Credit unions are another form of organisation with entrenched constitutions, perhaps because the Credit Unions Act 1979 was very much based on the Irish experience and did not sufficiently take into account the norms of British jurisprudence. However, it was decided that credit unions cannot convert in the same way as building societies or other mutual organisations. As my hon. Friend the Member for Harrow, West said, some discussions with the Government on public interest companies have covered the possibility of introducing legislation to entrench other forms of organisation. In principle, if the arguments are strong enough, there is no reason why entrenchment should not take place, which is why amendments Nos. 6 and 7 provide a flexible response to asset locking while allowing the FSA to use its experience and expertise to make the final decision. If, under clause 2, a society entrenches its assets, and if there is a move in future to convert the society, it will be for the FSA to sanction the decision.

Mr. Greg Knight

How does the hon. Gentleman envisage the FSA assessing the interests of the community under amendment No. 7? For example, does he envisage the FSA conducting a poll or seeking to take evidence from all members of the organisation to see whether a certain view is held by the whole membership? Or does he see the FSA going beyond the members of the organisation to ascertain the answer?

Mr. Love

I was going to come on to the issues that the FSA will need to take into account but, of course, the community interest is an extremely important consideration for community benefit societies. The FSA will have to have a way of taking the temperature of a community that may be badly affected. If the FSA had taken the temperature of RAC members when the RAC was demutualised, I strongly suspect that there would not have been support for the cause espoused by the limited number of members who benefited from demutualisation. However, it will be for the FSA to make the final decision to sanction demutualisation. We accept that there will be problematic cases, such as those involving declining memberships.

Concern has been expressed about the inability of certain credit unions to turn themselves into commercially viable organisations; the same is undoubtedly true of a number of industrial and provident societies. Their original purpose may have ended, or the community that they represented no longer exists in the same form; or they may simply need a business rescue and restructuring. There will therefore be circumstances in which it will be appropriate for the FSA to sanction change.

Mr. Butterfill

I am listening carefully to the hon. Gentleman, and I agree with everything that he has been saying. Does he agree that where assets have been built up over many years, there is an intergenerational responsibility, and that in principle it is wrong that, for financial gain, one group of people, at one snapshot in time, should enrich themselves at the expense of the continuation of activities? Only where there are circumstances that the hon. Gentleman has been describing, when such activities can no longer reasonably be continued, should the FSA agree.

> Mr. Love

That point is included in my amendments. The FSA will need to take into account what will happen to the assets of the society in such circumstances. Intergenerational issues will indeed be important; also important will be whether assets are distributed on the widest possible basis to the community or are restricted to only a few people. We know that although the community benefits from the activities of community benefit societies, their membership is normally restricted. There may be only a few people. All these issues need to be taken into account.
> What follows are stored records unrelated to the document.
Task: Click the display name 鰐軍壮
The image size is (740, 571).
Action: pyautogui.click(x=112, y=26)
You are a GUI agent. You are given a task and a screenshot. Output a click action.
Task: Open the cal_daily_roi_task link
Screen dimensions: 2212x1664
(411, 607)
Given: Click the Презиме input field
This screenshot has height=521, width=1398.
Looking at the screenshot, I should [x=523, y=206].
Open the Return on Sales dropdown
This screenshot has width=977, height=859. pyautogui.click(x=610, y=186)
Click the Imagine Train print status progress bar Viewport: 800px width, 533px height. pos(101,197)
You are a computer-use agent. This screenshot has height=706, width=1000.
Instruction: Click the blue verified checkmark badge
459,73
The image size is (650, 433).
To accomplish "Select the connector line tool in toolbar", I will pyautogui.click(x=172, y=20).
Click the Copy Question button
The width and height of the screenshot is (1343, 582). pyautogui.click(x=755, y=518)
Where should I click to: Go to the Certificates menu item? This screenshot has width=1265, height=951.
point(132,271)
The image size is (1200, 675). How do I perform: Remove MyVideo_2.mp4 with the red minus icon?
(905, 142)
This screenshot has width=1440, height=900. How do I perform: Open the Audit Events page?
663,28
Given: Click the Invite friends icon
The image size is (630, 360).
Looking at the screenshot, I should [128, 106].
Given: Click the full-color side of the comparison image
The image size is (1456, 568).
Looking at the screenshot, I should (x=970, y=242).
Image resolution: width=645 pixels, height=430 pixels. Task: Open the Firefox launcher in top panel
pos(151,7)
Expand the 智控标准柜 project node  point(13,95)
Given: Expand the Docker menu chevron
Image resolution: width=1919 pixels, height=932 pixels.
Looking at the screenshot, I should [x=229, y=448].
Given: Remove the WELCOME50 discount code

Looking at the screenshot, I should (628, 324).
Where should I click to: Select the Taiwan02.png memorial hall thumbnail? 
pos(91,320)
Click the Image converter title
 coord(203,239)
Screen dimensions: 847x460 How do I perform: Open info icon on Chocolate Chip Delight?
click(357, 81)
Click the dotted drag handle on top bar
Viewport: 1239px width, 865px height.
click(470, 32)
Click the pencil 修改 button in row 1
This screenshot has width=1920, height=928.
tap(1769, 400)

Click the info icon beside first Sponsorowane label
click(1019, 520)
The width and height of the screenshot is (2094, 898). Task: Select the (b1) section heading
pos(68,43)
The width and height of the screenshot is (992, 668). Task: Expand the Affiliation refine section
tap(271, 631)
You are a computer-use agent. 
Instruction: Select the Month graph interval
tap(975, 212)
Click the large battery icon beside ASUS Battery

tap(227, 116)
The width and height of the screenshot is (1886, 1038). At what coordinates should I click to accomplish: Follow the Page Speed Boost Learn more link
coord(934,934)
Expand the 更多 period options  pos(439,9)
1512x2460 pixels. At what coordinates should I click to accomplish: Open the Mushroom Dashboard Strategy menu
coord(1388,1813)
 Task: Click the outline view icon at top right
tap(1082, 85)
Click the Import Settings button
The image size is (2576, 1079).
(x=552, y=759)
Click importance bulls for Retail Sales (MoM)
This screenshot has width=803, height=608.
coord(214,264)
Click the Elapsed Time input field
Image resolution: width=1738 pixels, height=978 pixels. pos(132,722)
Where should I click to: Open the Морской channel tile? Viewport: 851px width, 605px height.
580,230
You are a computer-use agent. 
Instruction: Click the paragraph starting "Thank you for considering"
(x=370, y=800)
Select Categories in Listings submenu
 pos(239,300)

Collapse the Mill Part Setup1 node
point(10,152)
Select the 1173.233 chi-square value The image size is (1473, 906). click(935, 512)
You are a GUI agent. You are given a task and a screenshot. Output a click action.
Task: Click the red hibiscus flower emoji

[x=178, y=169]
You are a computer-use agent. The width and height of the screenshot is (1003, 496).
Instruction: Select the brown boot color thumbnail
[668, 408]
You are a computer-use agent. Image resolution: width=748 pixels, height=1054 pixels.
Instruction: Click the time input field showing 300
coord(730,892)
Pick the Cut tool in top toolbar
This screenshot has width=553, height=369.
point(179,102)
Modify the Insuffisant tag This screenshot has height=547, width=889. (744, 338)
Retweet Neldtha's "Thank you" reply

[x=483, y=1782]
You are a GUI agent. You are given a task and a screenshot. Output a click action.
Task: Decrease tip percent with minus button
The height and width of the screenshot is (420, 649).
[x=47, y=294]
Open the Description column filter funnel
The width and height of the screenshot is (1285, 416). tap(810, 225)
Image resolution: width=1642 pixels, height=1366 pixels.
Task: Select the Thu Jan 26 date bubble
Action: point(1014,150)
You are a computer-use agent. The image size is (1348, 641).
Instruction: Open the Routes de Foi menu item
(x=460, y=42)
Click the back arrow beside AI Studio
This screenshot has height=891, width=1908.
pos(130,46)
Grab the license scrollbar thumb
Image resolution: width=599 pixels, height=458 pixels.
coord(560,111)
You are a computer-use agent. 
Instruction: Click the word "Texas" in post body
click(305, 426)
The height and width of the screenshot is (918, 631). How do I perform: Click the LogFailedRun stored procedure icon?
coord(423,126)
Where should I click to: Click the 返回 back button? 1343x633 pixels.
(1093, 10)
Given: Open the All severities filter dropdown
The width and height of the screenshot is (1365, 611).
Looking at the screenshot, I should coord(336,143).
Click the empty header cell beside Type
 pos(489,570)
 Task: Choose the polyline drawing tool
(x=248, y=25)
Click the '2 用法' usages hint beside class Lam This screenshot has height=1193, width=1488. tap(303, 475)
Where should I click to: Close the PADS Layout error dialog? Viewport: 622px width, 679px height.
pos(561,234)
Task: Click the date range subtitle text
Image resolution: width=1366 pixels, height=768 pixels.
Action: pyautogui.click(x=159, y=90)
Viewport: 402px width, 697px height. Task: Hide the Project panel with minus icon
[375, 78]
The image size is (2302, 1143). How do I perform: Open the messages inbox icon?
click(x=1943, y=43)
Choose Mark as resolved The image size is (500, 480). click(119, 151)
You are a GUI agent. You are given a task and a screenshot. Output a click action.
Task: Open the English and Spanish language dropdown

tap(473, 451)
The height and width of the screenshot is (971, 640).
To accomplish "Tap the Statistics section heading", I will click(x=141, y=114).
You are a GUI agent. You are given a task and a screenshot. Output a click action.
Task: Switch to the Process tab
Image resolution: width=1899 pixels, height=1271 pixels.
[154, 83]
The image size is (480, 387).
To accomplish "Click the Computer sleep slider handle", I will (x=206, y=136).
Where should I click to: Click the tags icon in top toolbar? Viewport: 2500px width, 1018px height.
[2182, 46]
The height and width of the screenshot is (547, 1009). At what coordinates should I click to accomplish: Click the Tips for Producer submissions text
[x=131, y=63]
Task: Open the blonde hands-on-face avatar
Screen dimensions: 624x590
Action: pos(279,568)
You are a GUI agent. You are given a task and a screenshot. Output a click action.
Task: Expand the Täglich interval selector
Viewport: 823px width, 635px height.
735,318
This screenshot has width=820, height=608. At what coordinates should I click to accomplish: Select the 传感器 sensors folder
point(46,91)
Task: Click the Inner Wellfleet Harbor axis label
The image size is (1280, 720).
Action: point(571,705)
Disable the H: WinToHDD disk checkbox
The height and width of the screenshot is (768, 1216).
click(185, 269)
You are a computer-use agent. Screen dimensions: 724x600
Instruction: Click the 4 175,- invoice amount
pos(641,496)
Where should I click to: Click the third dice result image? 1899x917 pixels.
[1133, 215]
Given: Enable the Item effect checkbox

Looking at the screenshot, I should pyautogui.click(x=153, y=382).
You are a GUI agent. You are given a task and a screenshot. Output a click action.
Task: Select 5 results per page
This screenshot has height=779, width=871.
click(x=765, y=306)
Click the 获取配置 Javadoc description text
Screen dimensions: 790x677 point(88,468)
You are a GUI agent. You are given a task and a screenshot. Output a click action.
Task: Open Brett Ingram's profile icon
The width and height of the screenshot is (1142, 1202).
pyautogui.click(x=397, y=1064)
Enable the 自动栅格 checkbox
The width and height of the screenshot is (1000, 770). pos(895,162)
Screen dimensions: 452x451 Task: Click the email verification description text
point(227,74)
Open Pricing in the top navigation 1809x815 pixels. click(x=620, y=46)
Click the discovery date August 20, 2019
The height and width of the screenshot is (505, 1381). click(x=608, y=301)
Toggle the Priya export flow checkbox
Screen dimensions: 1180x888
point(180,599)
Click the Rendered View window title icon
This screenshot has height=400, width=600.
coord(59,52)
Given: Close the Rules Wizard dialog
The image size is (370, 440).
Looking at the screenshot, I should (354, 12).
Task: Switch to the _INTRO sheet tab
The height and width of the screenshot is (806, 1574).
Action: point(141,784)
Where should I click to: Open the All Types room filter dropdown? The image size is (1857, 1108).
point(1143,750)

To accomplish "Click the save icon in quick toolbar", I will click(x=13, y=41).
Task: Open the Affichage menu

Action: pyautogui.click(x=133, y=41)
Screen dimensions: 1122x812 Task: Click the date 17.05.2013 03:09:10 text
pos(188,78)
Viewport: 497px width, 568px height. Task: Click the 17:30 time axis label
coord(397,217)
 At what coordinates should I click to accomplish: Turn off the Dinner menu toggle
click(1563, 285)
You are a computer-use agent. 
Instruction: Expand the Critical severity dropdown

There are various important considerations, including the original purpose of the society as written into its constitution by its members on its formation. Another important consideration is the interests of the community. In addition, there are the assets. There may also be business reasons. We understand that sometimes the safeguarding of jobs and the continuation of the organisation may necessitate change. In those circumstances, that should be allowed.

The purpose behind the amendments is to ensure flexibility when problems arise. We cannot foresee all circumstances. One of the major concerns of government has been that to entrench for ever does not allow for unforeseen circumstances. The amendments will provide the flexibility that will safeguard the community benefit that the societies offer, and demutualisation where that is appropriate.

Many people will ask, "Why are we giving this power to the FSA?" We have discussed the duties that the authority has to undertake and whether costs will be increased. The authority already has considerable experience in this area. For example, it has a statutory duty to ensure that all industrial and provident societies are either bona fide co-operatives or community benefit societies. I say to those who think that that may be a theoretical issue that the largest retail co-operative society in the 1980s—it had a turnover of hundreds of millions of pounds and more than 50,000 employees—was deemed by the registrar not to be a bona fide co-operative. It needed to decouple itself from its wholesale organisation so that it would continue to be registered as a society.

If the registrar can take important decisions of that nature—it was supported by all genuine co-operators as being in the best interests of the industrial and provident society movement—that experience can be used to ensure that societies are maintained for community benefit but that demutualisation can be allowed in appropriate circumstances. There is inflexibility in having entrenchment without safeguards.

Mr. Greg Knight

The discretion that is provided in amendment No. 7, which is given to the FSA, is not absolute. The authority will have to take into account certain factors, which the hon. Gentleman has explained. As there is not absolute discretion, is there not a risk that we might see a plethora of court cases, with aggrieved parties challenging whether the FSA had acted properly and whether it had given due weight to certain matters? Would not absolute discretion have been a better way forward?

11.45 am
Mr. Love

There is considerable discussion about public interest companies that will be formed under Companies Acts procedures. The only means of challenge will be through the courts, with all the delay and expense that that involves. One of the great advantages of the process that I am advocating is that it will, in most instances, preclude recourse to the courts. There will be streamlining and it will be possible to use procedures with ease. In extremis, however, the courts may have to be used—for example, where it is felt that the FSA has not reflected properly the legislation that is on the statute book. We cannot have it all ways.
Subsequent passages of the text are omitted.